Collected data entries:
========================================================================
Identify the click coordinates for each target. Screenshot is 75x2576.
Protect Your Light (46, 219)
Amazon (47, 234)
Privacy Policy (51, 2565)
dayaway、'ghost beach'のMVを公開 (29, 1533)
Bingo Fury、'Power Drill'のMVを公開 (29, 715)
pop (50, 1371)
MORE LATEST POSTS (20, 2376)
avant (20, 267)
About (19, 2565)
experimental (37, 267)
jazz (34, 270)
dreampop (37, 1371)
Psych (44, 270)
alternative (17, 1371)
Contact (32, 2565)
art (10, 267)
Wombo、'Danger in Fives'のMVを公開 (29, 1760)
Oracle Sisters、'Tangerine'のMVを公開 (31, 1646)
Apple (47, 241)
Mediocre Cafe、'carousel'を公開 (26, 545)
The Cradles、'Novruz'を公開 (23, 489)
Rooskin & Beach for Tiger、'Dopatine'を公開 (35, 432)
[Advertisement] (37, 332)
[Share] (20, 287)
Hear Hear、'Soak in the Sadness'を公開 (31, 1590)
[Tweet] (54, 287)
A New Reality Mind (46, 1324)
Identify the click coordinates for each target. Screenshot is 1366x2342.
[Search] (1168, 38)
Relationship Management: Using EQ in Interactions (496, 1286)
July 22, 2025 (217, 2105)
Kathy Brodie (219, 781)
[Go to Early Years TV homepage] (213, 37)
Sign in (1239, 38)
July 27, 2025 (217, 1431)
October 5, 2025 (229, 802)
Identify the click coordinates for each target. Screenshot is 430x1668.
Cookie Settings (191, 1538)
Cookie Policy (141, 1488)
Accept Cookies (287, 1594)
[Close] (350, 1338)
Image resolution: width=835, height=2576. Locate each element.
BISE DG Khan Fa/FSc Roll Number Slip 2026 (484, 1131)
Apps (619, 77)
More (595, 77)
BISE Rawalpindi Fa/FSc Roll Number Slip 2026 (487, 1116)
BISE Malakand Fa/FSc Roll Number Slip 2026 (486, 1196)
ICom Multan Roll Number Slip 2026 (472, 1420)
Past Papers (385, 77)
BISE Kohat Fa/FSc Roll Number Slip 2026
========================================================================
Word for word, repeat the lines from the one holding "[Close] (350, 1338)" through the last line of the entries, both included.

- _SOLUTION TO THIS EXERCISE_
[Close] (350, 1338)
Image resolution: width=835, height=2576. Locate each element.
BISE DG Khan Fa/FSc Roll Number Slip 2026 (484, 1131)
Apps (619, 77)
More (595, 77)
BISE Rawalpindi Fa/FSc Roll Number Slip 2026 (487, 1116)
BISE Malakand Fa/FSc Roll Number Slip 2026 (486, 1196)
ICom Multan Roll Number Slip 2026 (472, 1420)
Past Papers (385, 77)
BISE Kohat Fa/FSc Roll Number Slip 2026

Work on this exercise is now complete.